The normal distribution of data was tested by the means of K-S test which showed that the data were normally distributed. Using paired t-test, it was revealed that intensity of foot pain decreased significantly after 3 months in patients wearing the insole with toe separator (p < 0.05) this showed that the intervention was effective in reducing foot pain intensity (Table II). However, the pain reduction was not significant in the second group wearing a night splint. The differences between the amount of hallux valgus angles and intermetatarsal angles were insignificant in both groups after the 3-month study period.
Data comparisons of the study variables before and after the 3-month study period.
The independent t-test before the intervention showed no statistically significant difference in amount of hallux valgus and intermetatarsal angles and also pain intensity score between two groups. After the 3-month study period the difference in amount of hallux valgus and intermetatarsal angles was still insignificant, but the pain intensity score was significantly different (p < 0.05).
Discussion
Although the patients participated in the present study were diagnosed by having only mild to moderate hallux valgus deformity, the foot pain had caused notable disability especially while walking. In this trial, the authors were able to evaluate and compare the effectiveness of two orthotic treatment options.
When hallux valgus is caused by intrinsic factors such as pronation of the hindfoot forefoot varus, Achilles' tendon contracture, joint laxity, hypermobility of the first metatarsocuneiform, or neuromuscular disorder treatment strategy should focus on restoring an anatomically and biomechanically functional foot (Coughlin 1996). In this patient population, constructing a total contact insole according to the foot's positive mould with adequate arch support and posting would be a better intervention because anatomic alignment of the foot can be correctly restored (Nawoczenski 1997).
Use of insole with toe-separator caused significant reduction of pain in the first group. The reason of this reduction might be because toe-separator can correct the alignment of the toes and this functional realignment helps foot to propel better in the gait cycles.

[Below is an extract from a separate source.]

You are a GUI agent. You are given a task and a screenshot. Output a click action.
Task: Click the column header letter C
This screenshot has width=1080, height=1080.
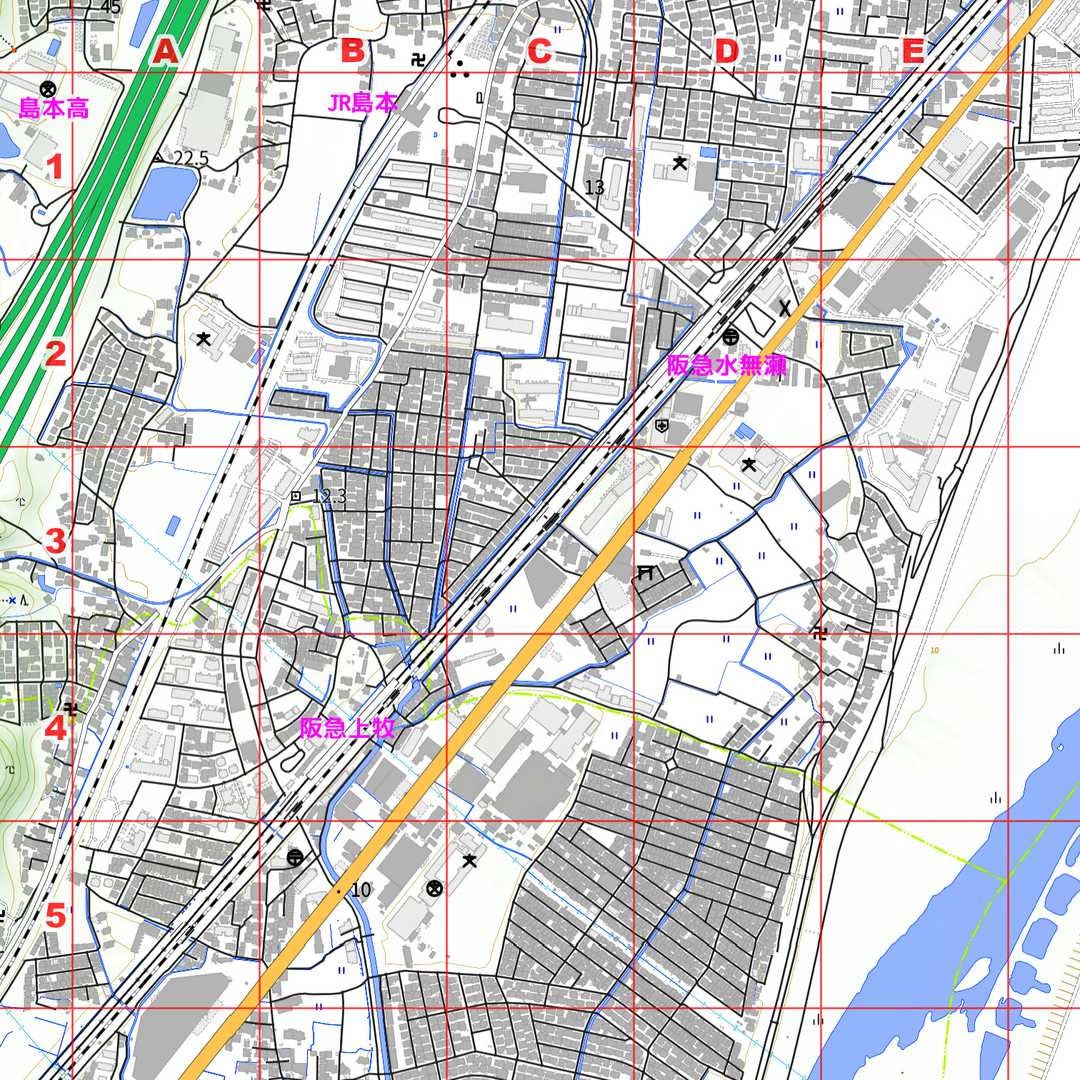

On the other hand, the insole decreases the over pronation of the foot which is a known feature in these patients. These two factors together help maintain the foot structure in a biomechanically and anatomically functional state during both static and dynamic activities. The main advantage of the insole with toe separator was the restoration of correct anatomic alignment of foot.
However, in the second group the night splint could not improve the pain intensity of the patients. This might be because of this fact that mere nocturnal use of splint is a limited usage in a static way and this cannot reduce the pain in the dynamic activities of daily living.
Regarding the angulations featured in this deformity, the 3-months study follow-up appeared not to be long enough to make structural changes, yet preventing the increase in these angulations which is another feature of this deformity to be progressive.
Conclusion
The insole with toe separator seems to be an effective orthotic treatment to reduce the pain and in patients with painful hallux valgus deformity. On the other hand, the night splint was unable to reduce the pain in these patients. Although neither orthoses decreased hallux valgus and intermetatarsal angulations, both prevented the increase in angles in the two groups.